Academy in Space Initiative
March 14, 2016 at 7:45 am by Frank White
For the past 35-plus years, I have been working on an initiative that seems finally to be coming to fruition. It is now called the "Academy in Space Initiative," and it will be launched on April 6, 2016, at Framingham State University, just outside of Boston.
The basic idea is simple: humanity is about to embark on a great adventure---leaving our home planet and exploring the universe, starting with the solar system. So far, this effort has been the stuff of science fiction, and writers like Isaac Asimov, Arthur C. Clarke, and Philip K. Dick have painted vivid pictures of a future in which we are a multi-planet species.
However, many of our best thinkers, located in universities and colleges around the world, have paid scant attention to this phenomenon. As a result, the population is divided into three groups regarding our foray onto the infinite frontier: Advocates, Opponents, and Neutrals.

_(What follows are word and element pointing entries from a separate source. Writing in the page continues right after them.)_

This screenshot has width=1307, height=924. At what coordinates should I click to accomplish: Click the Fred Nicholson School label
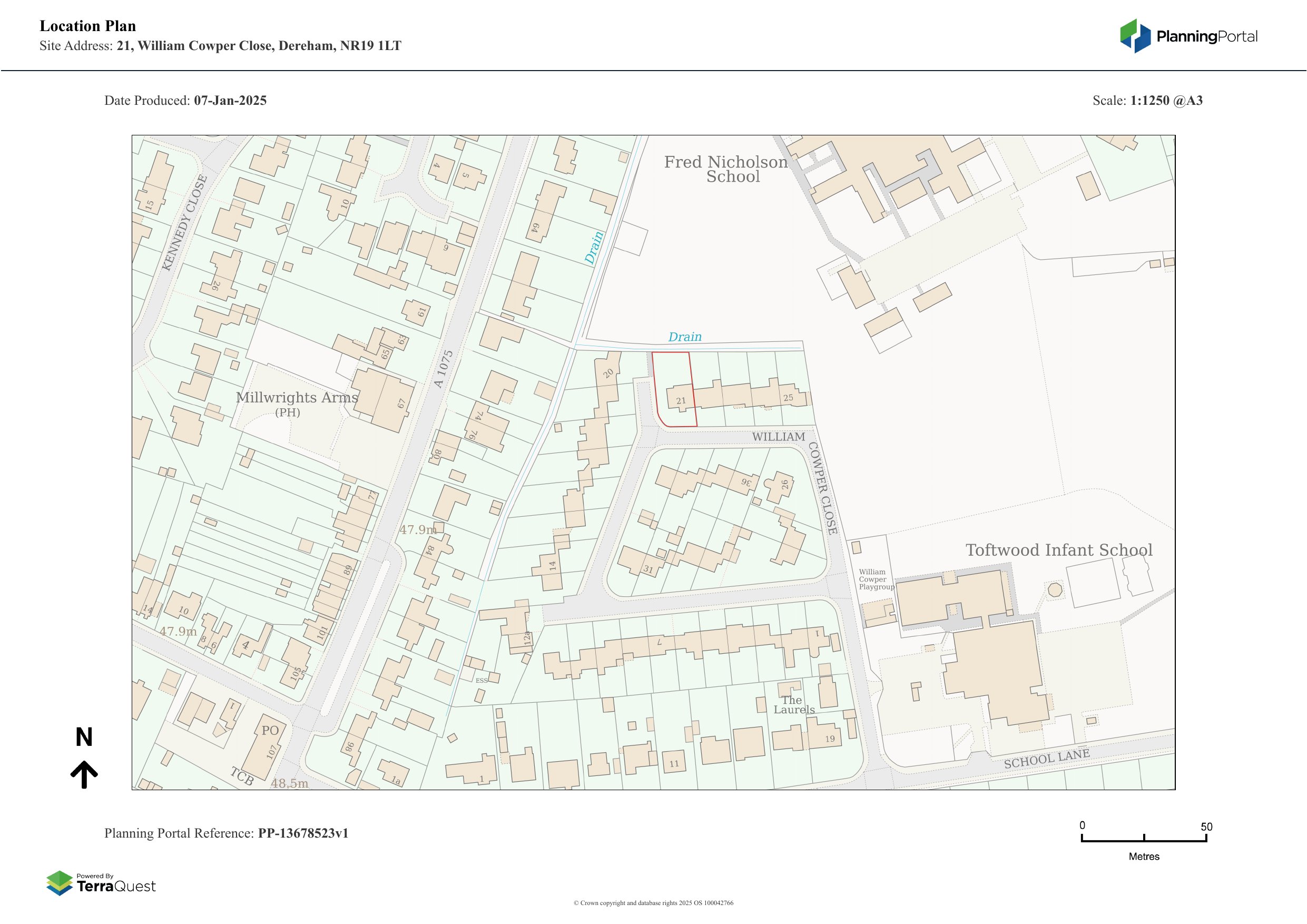click(726, 169)
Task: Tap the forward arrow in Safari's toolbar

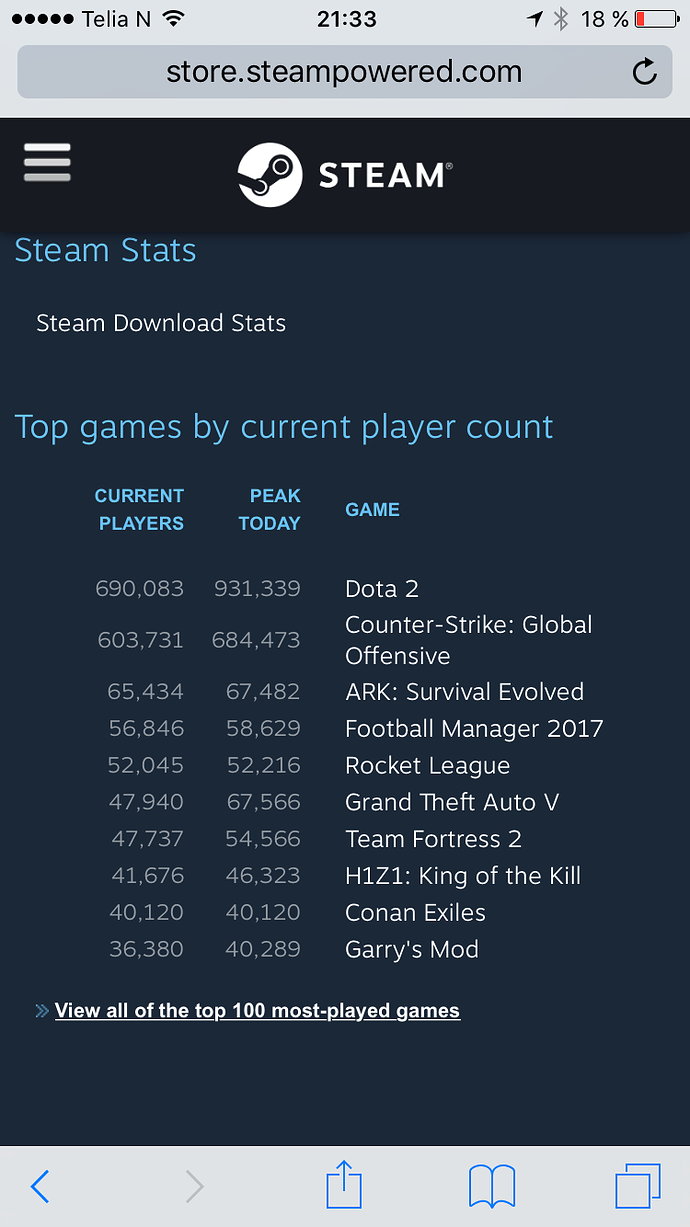Action: (194, 1187)
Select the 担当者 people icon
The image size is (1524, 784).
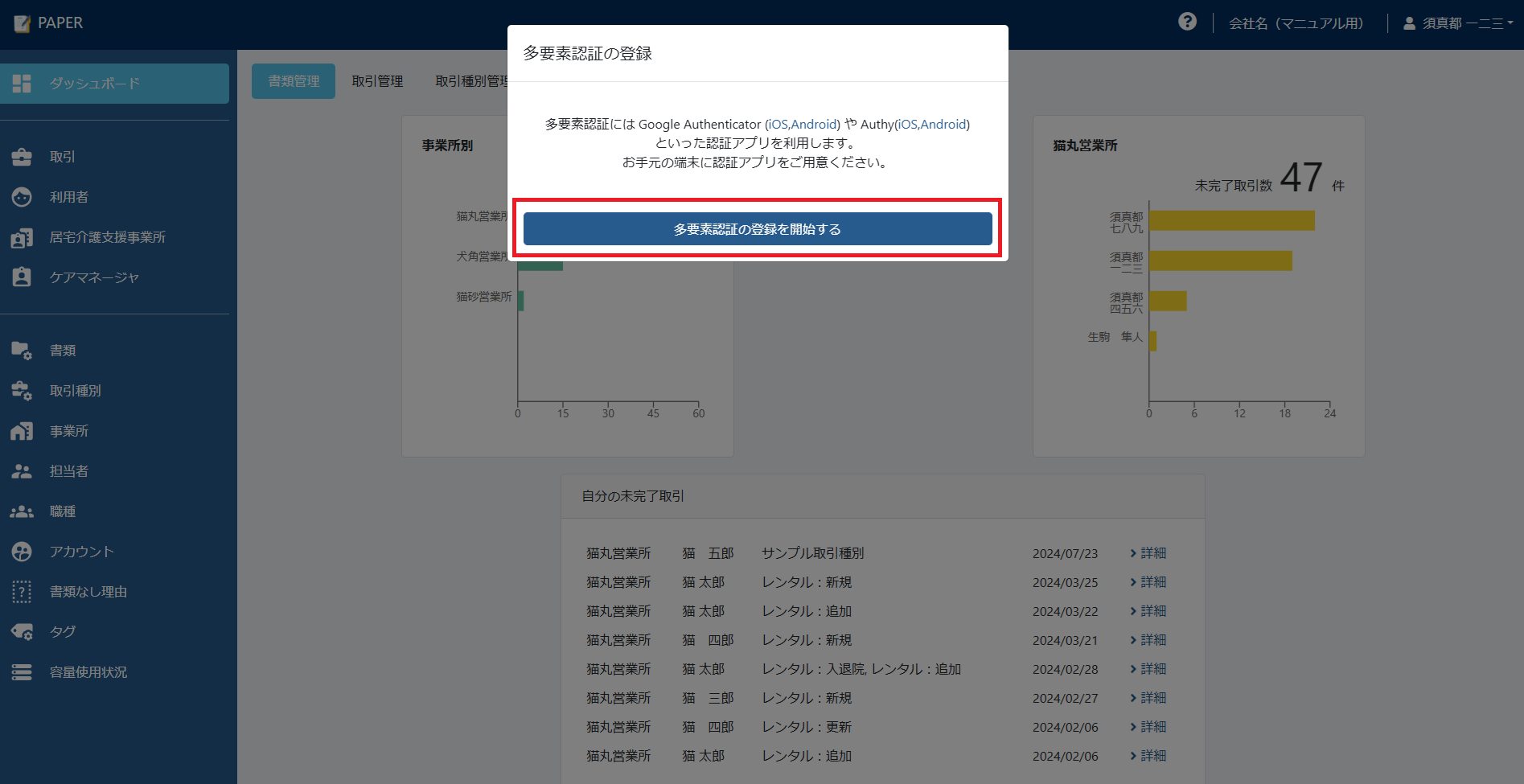coord(22,470)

We need to go beyond this simplistic division of the population, and begin to think ahead and shape our future with an open-ended dialogue about space exploration and development, and how we want to guide the enterprise so that we don't look back in the future and wish we had done it better.
Let me be clear: I am, and always have been, an advocate of space exploration, and I am not trying to erect barriers to a robust and continuing exploration of the solar system. However, we can do it in a positive way and we can do it poorly.
Surely, if Americans had a "do-over" of our last effort at settling a frontier, we would want to improve on the process. After all, the conflict over whether new Western states would be "slave or free" led to the Civil War, and for the indigenous peoples of the region, the coming of the pioneers was a disaster. Frontiers can play a highly positive role for societies, but they can also bring unintended consequences. Maximizing the former outcome, and minimizing the latter, is the purpose of this effort.